Thanksgiving is just around the corner. That means it's time to check out the poultry case en route to picking our Turkey of the Year. The finalists:

The "Nuts And Dolts" award goes to Neuticles, the makers of FDA-approved artificial testicles for dogs, cats and "bulls." More than 36,000 neutered animals, mostly dogs, are today back to walking with a proud swagger. That's thanks to new artificial testicles in three pooch-pleasing sizes. Pet owners, most of them guilty about neutering their pets, have paid hundreds of dollars to have their animals "retooled" to make them look more "natural."

But Gregg Miller, the inventor of Neuticles, says the company reached a milestone in February when a man bought a pair of Neuticles (5-in.-high by 2 11/42-in.-wide) for his "bull." Does this mean some rancher out there now has a bull sporting a four-pack, or does he just have a "natural" beef steer?

The "Man of conviction?" award goes to Vice President Al Gore. In his 1992 manifesto "Earth In The Balance," Gore wrote that the internal combustion engine was "a mortal threat to the security of every nation." He advocated fuel price and fuel tax increases as two steps to drastically cut gasoline usage.

Yet, trailing in his race for U.S. president, Gore successfully pushed President Clinton to release the nation's strategic petroleum reserves, apparently to quiet voter ire over rising fuel prices.

The "How about using Hitler's skull?" award. A recent People for the Ethical Treatment of Animals (PETA) campaign is using Jesus Christ as its "poster boy," arguing that he was a vegetarian. A recent PETA ad shows the Shroud of Turin, which some believe is the burial cloth of Christ, with the wording "Make a lasting impression - go vegetarian!"

It's uncertain that Jesus was indeed a vegetarian. What is certain, however, is that the Son of God is a better choice than history's most famous vegetarian, Adolf Hitler. Perhaps PETA can make a deal with Russia, the current residence of Hitler's charred remains.

The "Hey, who moved my cheese?" award goes to the Livestock Marketing Association (LMA). This livestock auction group largely sat on its hands while the industry evolved to more progressive marketing methods. Finding itself becoming irrelevant, LMA fashioned a referendum campaign to kill the beef checkoff.

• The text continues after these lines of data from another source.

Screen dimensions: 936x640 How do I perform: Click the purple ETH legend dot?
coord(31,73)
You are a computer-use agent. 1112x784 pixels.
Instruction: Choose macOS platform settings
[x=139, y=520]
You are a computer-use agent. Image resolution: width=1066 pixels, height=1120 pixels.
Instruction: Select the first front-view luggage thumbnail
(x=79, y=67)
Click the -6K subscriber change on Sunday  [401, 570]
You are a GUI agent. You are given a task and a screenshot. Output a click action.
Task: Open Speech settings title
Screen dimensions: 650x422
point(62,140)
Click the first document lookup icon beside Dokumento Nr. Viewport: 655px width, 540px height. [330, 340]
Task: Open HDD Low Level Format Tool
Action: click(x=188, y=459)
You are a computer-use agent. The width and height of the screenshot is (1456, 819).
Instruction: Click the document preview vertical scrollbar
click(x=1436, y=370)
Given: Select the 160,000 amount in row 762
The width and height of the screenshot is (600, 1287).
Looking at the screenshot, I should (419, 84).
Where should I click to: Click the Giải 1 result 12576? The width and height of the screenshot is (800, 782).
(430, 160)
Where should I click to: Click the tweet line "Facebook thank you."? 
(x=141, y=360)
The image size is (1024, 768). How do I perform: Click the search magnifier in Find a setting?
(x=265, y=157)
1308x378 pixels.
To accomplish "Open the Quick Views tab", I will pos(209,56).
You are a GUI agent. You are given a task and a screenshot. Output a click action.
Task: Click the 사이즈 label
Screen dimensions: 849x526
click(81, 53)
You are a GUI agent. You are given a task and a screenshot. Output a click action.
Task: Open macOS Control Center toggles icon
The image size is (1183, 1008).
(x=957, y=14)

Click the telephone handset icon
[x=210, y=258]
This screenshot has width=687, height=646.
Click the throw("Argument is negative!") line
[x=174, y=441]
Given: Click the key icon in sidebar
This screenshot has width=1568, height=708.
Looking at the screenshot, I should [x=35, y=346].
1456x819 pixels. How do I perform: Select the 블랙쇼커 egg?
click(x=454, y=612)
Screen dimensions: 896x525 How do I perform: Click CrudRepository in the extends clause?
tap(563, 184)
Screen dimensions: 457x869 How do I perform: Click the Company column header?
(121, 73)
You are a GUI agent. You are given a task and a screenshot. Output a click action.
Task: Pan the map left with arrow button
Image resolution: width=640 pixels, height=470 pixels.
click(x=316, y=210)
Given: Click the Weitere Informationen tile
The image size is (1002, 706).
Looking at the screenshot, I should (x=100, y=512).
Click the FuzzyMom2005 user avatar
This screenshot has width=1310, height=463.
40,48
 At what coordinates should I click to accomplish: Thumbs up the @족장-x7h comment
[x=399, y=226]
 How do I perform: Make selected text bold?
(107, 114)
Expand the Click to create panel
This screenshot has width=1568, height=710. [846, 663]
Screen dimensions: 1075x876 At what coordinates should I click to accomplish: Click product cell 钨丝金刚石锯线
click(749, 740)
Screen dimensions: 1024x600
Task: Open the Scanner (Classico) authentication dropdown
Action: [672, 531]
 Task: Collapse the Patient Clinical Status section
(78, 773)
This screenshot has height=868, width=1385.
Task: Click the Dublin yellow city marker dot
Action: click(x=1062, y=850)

Late in 1999, LMA submitted the required signatures to USDA, but concerns over the gathering methods and authenticity of some signatures have abounded. Possibly nervous over the signature verification process in progress, LMA in October called for Ag Secretary Dan Glickman to end signature validation and order a referendum. Never mind that the Beef Act and Order apparently doesn't accord the Secretary that discretion.

The "Best argument against federal government expansion" award goes to, who else, the federal government.

Earlier this year, we learned the Department of Education couldn't account for $100 million of taxpayer money. In fact, an accounting firm said it couldn't even do an audit because the books were a disaster.

Then in October came news that USDA's cash balance with the U.S. Treasury was off by $5 billion. Interestingly, USDA's inspector general found the agency had valued an automobile on its books for $97 million and a microscope for $11 million. They also diverted soil conservation funds to pay Los Angeles kids to paint murals, some of them on private buildings.

How to fix the problem? USDA asked Congress for another $100 million to buy new computers so they could better account for property and their books.

And, the winner is LMA! For the first time in decades, beef demand is trending up, even outpacing chicken. When the industry should be focused on building still more growth, it's dogged by LMA gnawing on its leg.